In the biosynthesis of the iron‐guanylylpyridinol (FeGP) cofactor, 6‐carboxymethyl‐5‐methyl‐4‐hydroxy‐2‐pyridinol (1) is 3‐methylated to form 2, then 4‐guanylylated to form 3, and converted into the full cofactor. HcgA‐G proteins catalyze the biosynthetic reactions. Herein, we report the function of two radical S‐adenosyl methionine enzymes, HcgA and HcgG, as uncovered by in vitro complementation experiments and the use of purified enzymes.

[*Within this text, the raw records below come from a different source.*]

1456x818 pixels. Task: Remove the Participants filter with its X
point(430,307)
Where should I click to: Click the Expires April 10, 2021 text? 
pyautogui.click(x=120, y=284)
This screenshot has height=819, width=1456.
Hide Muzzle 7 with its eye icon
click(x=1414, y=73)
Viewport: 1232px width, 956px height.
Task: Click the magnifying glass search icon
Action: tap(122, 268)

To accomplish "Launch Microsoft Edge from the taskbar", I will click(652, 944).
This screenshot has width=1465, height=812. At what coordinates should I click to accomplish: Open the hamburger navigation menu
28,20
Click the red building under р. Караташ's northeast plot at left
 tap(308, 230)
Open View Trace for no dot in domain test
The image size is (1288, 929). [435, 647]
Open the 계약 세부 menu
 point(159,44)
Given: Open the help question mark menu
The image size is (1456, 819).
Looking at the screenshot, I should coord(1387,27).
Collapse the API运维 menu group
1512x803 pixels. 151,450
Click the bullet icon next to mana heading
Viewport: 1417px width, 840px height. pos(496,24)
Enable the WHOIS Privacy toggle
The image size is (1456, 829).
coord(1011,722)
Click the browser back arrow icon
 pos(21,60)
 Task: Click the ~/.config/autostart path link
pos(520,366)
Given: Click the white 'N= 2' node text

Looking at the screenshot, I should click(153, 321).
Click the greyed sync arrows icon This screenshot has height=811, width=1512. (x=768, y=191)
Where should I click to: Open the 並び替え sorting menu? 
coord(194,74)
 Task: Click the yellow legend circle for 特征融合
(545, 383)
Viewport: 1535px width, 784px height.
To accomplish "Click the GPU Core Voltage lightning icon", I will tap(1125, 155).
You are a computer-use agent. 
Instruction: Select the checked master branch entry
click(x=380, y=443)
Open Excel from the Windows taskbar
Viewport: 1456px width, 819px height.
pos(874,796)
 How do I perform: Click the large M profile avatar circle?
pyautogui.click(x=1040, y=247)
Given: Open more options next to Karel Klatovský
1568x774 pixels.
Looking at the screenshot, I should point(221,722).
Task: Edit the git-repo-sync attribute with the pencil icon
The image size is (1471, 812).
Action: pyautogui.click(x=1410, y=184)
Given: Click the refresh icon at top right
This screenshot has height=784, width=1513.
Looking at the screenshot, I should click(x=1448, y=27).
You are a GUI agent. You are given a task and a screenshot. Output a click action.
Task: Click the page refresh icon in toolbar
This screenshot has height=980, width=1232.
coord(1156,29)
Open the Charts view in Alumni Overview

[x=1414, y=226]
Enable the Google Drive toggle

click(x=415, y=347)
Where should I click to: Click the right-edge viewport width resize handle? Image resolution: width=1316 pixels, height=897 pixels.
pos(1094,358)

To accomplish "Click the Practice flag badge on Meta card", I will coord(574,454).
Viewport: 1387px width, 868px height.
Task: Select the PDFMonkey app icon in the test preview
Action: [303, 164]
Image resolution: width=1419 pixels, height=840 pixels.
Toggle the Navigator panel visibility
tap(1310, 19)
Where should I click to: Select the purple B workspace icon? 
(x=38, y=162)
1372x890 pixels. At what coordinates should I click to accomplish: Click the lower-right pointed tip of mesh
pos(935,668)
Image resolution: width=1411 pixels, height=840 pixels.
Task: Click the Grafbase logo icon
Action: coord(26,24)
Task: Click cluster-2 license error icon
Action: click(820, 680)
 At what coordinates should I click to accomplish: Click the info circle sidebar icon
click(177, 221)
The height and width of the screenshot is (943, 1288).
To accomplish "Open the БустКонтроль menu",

In vitro biosynthesis using the cell extract from the Methanococcus maripaludis ΔhcgA strain was complemented with HcgA or precursors 1, 2 or 3. The results suggested that HcgA catalyzes the biosynthetic reaction that forms 1. We demonstrated the formation of 1 by HcgA using the 3 kDa cell extract filtrate as the substrate. Biosynthesis in the ΔhcgG system was recovered by HcgG but not by 3, which indicated that HcgG catalyzes the reactions after the biosynthesis of 3. The data indicated that HcgG contributes to the formation of CO and completes biosynthesis of the FeGP cofactor. The FeGP cofactor is the prosthetic group of [Fe]‐hydrogenase, which catalyzes reversible hydride transfer from H2 to an organic substrate. HcgA and HcgG are involved in the biosynthesis of the FeGP cofactor. In vitro biosynthesis experiments indicated the functions of these two radical S‐adenosyl methionine enzymes. HcgA biosynthesizes the initial pyridinol precursor, and HcgG contributes to the formation of the CO and acyl ligands.